■ What is needed
Although the records contain pictures, print none of them; print exactly the lines from the one with "You are a GUI" through the last line.

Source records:

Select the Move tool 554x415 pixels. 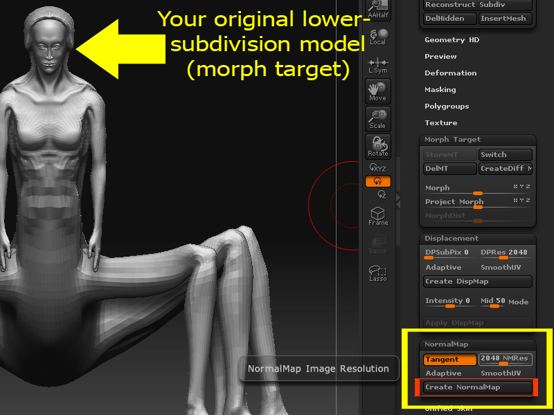[x=377, y=91]
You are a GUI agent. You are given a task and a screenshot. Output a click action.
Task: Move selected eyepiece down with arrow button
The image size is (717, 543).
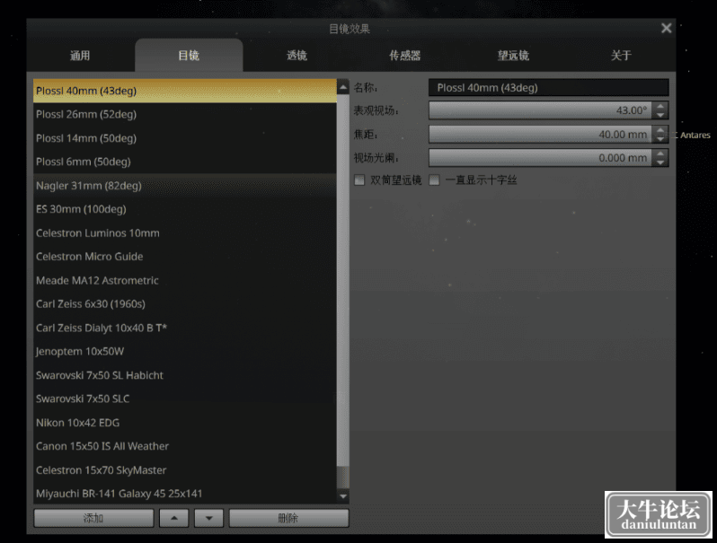point(209,518)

■ Solution to this task
You are a GUI agent. You are given a task and a screenshot. Output a click action.
Task: Move selected eyepiece down with arrow button
The image size is (717, 543).
point(209,518)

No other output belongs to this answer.